В кабинет заглянул стажер:
– Ну как допрос, сильно Голицинская упиралась?
– Нет, созналась в трех преднамеренных убийствах с самой обаятельной улыбкой, какую я только видел. Заходи, чаю хочешь?
– В трёх?! Не может быть! Это мужа она своего? Так ведь мы бы никогда в жизни не доказали, что это она его из окна выкинула! Ну, вы мастер, Игорь Степанович! Как вы её разговорили? – взахлёб восхищался стажёр.
Игорь налил вторую чашку чаю.
– Сахар клади, не стесняйся. Никакого тут мастерства не понадобилось, сама все рассказала. По-моему она довольна.
– Не понял…
– И не поймёшь, даже не пытайся. Ей больше никуда не надо спешить, никому ничего не надо доказывать. Тюрьма – это конец жизни, теперь наконец-то можно просто есть, спать, дышать, молчать. Ты знаешь, что она делает в камере? Целыми днями спит. Она даже поправилась, похорошела. Надо её на освидетельствование к психиатру побыстрее отправить.
Год спустя… Люба
Люба заглянула в кастрюлю, вода вот-вот закипит. Можно бросать пельмени. Звонок в дверь раздался не очень вовремя. Люба быстренько пошла открывать дверь, вытирая руки о фартук. Впустила гостя, мимоходом поцеловала в щёку:
– Коваленко, быстрее заходи, пельмени уже бросаю, сейчас будем ужинать.

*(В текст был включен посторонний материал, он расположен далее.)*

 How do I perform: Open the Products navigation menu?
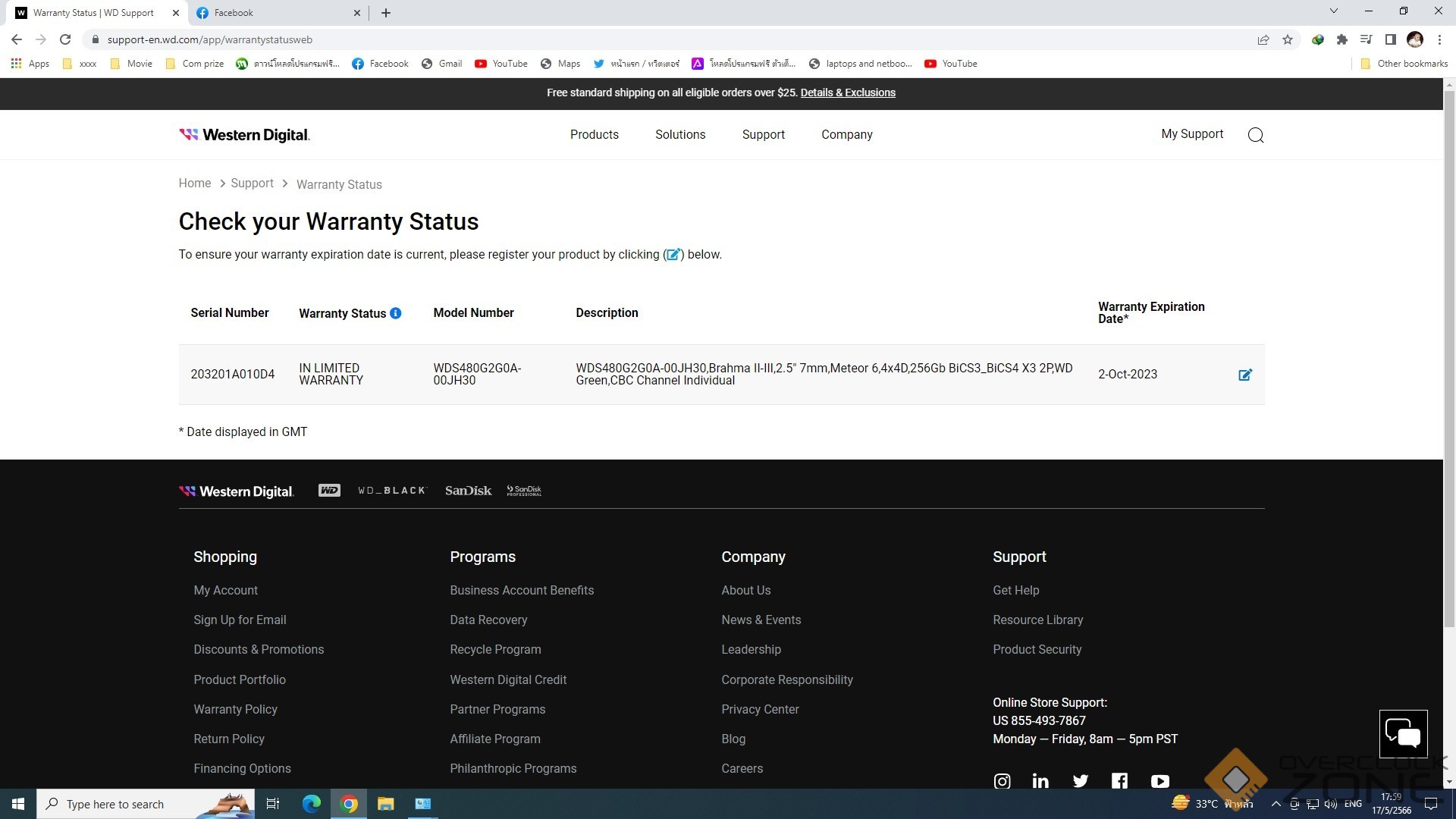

– Не понял! Мы же в театр собирались, а ты еще не готова! – возмутился Коваленко. – Зачем я тогда эту удавку напялил?
Он невольно скривился, расслабляя галстук, достал из шкафа тапочки и переобулся. По пути на кухню, снял и бросил на диван пиджак. За последний год из-за не очень аккуратных гостей и жильцов Любина квартира потеряла свой блеск и шик, зато приобрела тепло и уют домашнего очага. Исчезли дорогие, но бесполезные атрибуты роскоши: вазы, напольные часы, фарфоровые статуэтки, появилось множество игрушечных автомобилей разного размера, а так же самолеты, вертолеты, даже поезд.
Коваленко лихо маневрировал между всеми игрушками, разбросанными на полу в гостиной. Наконец добрался до кухни. Аппетитно пахли кипящие пельмени и он невольно сглотнул, вспомнив, что сегодня только завтракал, если так можно назвать чай с печеньем.
За большим круглым столом сидела Любина мама и лепила пельмени. Ей помогал Максимка, он хмурил брови, раздувал от усердия щеки. Пельмени ложились на стол ровными рядами: идеальной формы, одинаковые как под копирку пельмешки, перемежались кособокими, с вываливающимся фаршем. Люба румяная, с мукой на щеке улыбалась каждый раз, как встречалась взглядом с Игорем.
– Заходи, сейчас будем ужинать, – повторила она, – мы уже почти закончили. Мы, понимаешь ли, не рассчитали время, и если бы Максим нам не помог, мы бы вообще до полуночи возились.
Максим согласно закивал.
– И не рассказывай нам, какой ты великий театрал и предпочтешь нашим пельменям прошлогоднюю постановку. Давай уже в другой раз сходим? – попросила Люба.
– Я, конечно, очень хотел посмотреть именно эту постановку, – шутливо поломался Игорь, – но так уж и быть придётся лепить пельмени.